What is needed: Below are records that contain pictures; transcribe the text exactly and omit the pictures.

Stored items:
=== Section Start ===

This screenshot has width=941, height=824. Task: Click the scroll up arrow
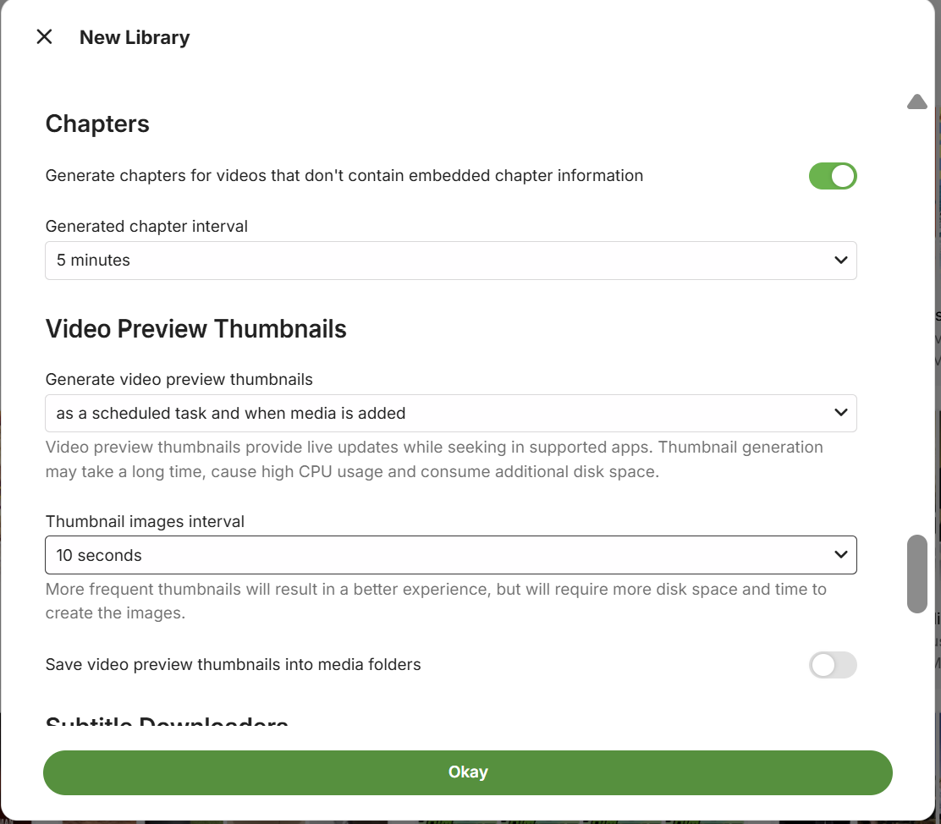(x=916, y=102)
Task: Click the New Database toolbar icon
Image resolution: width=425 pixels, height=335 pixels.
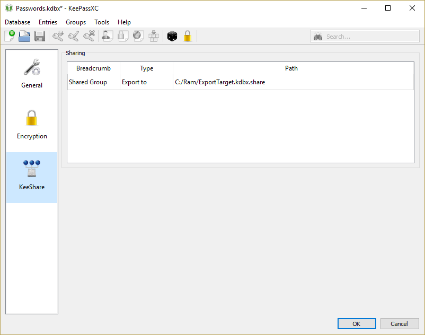Action: [10, 36]
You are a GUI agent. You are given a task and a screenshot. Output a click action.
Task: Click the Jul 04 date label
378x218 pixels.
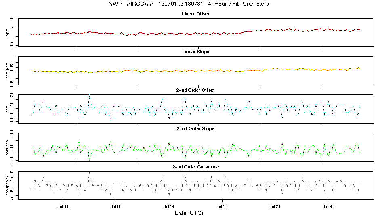(x=63, y=206)
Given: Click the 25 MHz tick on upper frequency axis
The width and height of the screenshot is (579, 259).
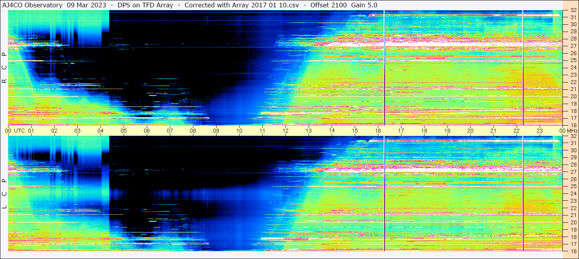Looking at the screenshot, I should (x=573, y=61).
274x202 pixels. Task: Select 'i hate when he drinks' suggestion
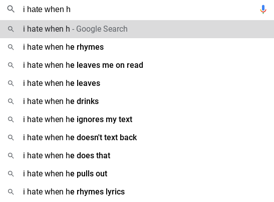coord(137,101)
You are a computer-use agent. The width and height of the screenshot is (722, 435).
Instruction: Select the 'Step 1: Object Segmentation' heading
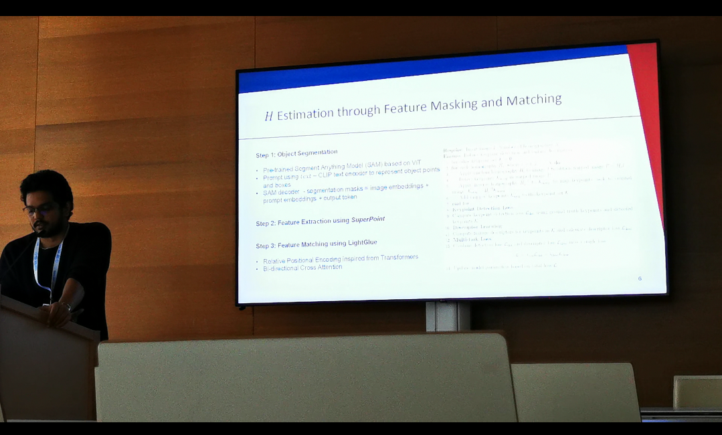point(296,153)
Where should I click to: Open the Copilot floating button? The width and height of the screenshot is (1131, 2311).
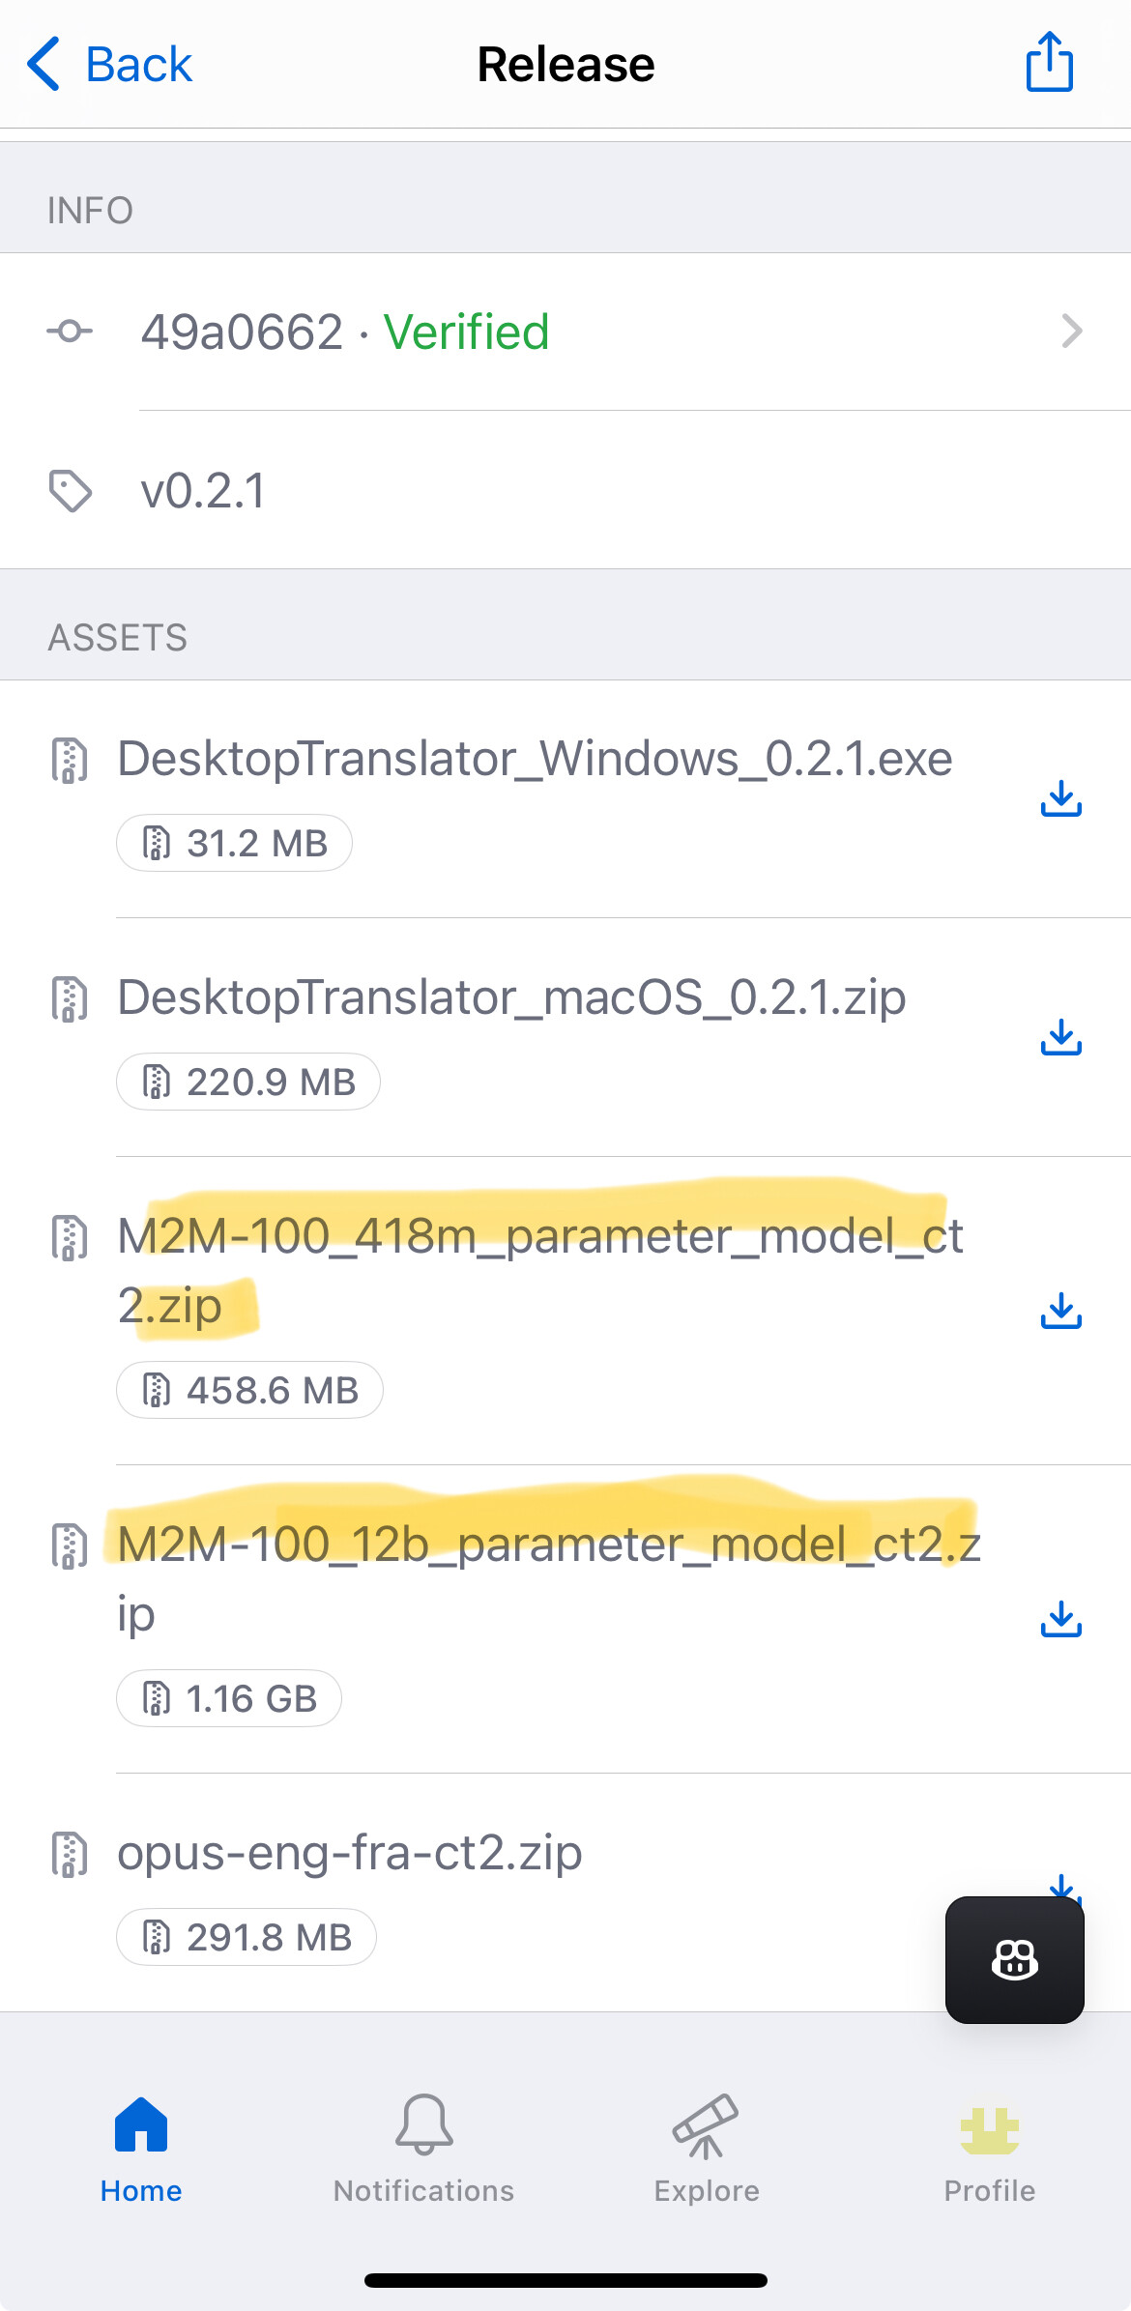point(1014,1960)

=== Section End ===

Result for this exercise:
This screenshot has width=941, height=824. Task: Click the scroll up arrow
(x=916, y=102)
Task: Click the New Database toolbar icon
Image resolution: width=425 pixels, height=335 pixels.
Action: [10, 36]
You are a GUI agent. You are given a task and a screenshot. Output a click action.
Task: Click the Jul 04 date label
378x218 pixels.
(x=63, y=206)
Given: Click the 25 MHz tick on upper frequency axis
The width and height of the screenshot is (579, 259).
Looking at the screenshot, I should (x=573, y=61).
274x202 pixels. Task: Select 'i hate when he drinks' suggestion
coord(137,101)
You are a computer-use agent. The width and height of the screenshot is (722, 435).
Instruction: Select the 'Step 1: Object Segmentation' heading
point(296,153)
Where should I click to: Open the Copilot floating button? The width and height of the screenshot is (1131, 2311).
point(1014,1960)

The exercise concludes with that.